Indeed, people who live near the tracks tend not to dwell on the fact that they have trains to thank for delivering automobiles to their dealerships, newsprint to their newspapers or coal to their power plants.

They think about the noise.

“When one train goes by and toots the horn, that’s not bad. I kind of enjoy it,” says Salt Lake City’s Jon Robinson, who lives near the corner of North Temple and 600 West, about a block from a UP line. “But every now and then you get an engineer who basically lays on the horn from the time he leaves the yard to well past hearing range. It’s just obnoxious. It is unbelievable they would do that.”

Bromley says UP operates in 23 states, each of which has its own horn-blowing requirements. He says the company has decided to mandate horn blowing to meet the strictest state’s standards. That means horns should get blown constantly from one quarter of a mile before a train enters an intersection. And that means rough nights for people such as Jeanette Gonzalez, who lives next to the 900 South tracks.

“By the time you have to get up for work, you’re just barely falling asleep from the last train,” she says.

Then there are the trains that stop on the tracks, snarling traffic and cutting off neighborhoods from their nearest ambulance and fire service. Salt Lake City law prohibits stalled trains from blocking intersections for more than five minutes unless it is an emergency, but busting an engineer requires a stopwatch and watchful cop.

“It’s difficult to enforce,” says Tim Harpst, Salt Lake City’s transportation director.

There are other complaints specific to Utah. Some, for example, fret over the harm they believe the UP causeway has inflicted on the Great Salt Lake. Constructed in the late 1950s and fortified during the high-water years of the 1980s, the causeway has literally cut the lake in half.

Salinity levels of the lake’s south arm have plummeted because that is where most tributaries enter the lake. Salt levels in the north, meanwhile, have skyrocketed. The lake’s brine shrimp have suffered, and that could ultimately wreak havoc on birds — and shrimpers — who live off the lake.

A 300-foot breach was carved out of the causeway in the 1980s and recently the state spent about $800,000 to expand its depth to increase flows. UP also installed two massive culverts to facilitate flow between the two sides, but those have become plugged.

The result is trouble for the lake.

“If they realize they are creating a problem, you’d think they would fix it,” says Bill Hanewinkel, a board member of Friends of the Great Salt Lake. “They just don’t want to spend the money.”

Bromley says tearing the causeway down would probably lead to double the train traffic through Salt Lake City, which is “something I don’t think would be pleasantly welcomed by Mayor Anderson.”

Pleasant welcomes are getting harder to come by for the railroad, despite the fact that UP has, according to Bromley, given about $2.2 million to Utah charities in the past five years.

That is not what is on the mind of Michael Clara, an activist, west-side resident and ardent opponent of the reopened 900 South line.

When he thinks of UP, he thinks of a bunch of “liars.” He insists UP promised it would permanently close the line at community meetings held a few years back. UP denies it.
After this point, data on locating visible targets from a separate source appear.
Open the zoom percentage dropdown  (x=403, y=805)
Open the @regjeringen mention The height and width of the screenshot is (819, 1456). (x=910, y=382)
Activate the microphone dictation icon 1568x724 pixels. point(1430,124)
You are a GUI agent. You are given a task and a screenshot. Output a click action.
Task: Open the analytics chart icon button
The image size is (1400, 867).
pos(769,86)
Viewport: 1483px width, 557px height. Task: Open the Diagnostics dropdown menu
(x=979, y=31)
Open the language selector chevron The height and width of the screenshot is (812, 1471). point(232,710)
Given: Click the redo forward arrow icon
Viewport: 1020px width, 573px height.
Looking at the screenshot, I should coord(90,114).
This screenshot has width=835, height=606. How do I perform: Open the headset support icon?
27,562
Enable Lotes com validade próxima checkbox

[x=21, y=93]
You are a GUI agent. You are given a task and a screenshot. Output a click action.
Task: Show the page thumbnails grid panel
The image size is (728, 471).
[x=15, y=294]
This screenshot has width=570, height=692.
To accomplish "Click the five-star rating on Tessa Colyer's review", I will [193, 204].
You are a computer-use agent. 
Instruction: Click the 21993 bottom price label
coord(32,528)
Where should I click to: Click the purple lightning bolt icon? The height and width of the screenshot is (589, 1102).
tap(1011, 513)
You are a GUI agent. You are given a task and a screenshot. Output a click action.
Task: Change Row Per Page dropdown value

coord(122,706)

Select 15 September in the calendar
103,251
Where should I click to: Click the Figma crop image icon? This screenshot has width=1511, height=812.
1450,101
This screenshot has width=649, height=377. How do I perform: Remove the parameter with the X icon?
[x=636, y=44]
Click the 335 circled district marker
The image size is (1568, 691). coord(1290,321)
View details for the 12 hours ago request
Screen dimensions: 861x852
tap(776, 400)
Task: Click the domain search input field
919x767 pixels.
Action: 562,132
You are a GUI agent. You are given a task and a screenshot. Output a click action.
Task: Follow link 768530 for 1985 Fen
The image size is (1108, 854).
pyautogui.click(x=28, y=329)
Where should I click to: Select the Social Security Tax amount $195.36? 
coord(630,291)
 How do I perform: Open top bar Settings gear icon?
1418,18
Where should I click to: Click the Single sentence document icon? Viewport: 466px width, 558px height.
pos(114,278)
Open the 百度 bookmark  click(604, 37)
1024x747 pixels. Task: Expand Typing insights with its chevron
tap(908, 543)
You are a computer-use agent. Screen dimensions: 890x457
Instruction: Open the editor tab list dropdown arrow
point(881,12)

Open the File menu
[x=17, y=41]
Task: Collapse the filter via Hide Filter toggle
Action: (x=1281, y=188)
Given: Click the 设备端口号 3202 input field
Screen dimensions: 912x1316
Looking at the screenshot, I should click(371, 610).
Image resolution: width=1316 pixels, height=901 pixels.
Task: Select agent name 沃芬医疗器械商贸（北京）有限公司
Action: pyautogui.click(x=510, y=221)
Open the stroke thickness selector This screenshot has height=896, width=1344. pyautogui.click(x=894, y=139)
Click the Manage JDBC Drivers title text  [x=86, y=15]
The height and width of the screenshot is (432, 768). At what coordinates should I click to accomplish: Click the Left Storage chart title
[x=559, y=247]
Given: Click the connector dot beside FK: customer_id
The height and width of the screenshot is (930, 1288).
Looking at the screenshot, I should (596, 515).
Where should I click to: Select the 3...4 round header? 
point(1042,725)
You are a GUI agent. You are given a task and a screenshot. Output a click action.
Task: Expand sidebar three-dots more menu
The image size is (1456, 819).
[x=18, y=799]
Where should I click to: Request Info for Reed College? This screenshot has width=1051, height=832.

Despite the recent news media coverage of the matter, UP brass say the new ad campaign is “absolutely not” tied to company controversies in Utah, where more than 1,600 company employees live.

“Our board of directors challenged us to get the word out to explain what’s happening in UP today, and get more visibility for the company,” explains Kathryn Blackwell, general director of corporate communications.

Poplar Grove residents feel they have a pretty good idea already.

Disgusted by UP’s actions in his largely Latino neighborhood, at a recent community meeting Clara presented to UP a thawed turkey with a UP logo stuck between its drumsticks.

Why?

“They’re just raw white turkeys,” he says.

“They’re not very polite when we talk to them,” he adds. “But then we’re not, either.”

Bromley has grown accustomed to such heated exchanges, if not weary: “It’s going to get harder and harder.”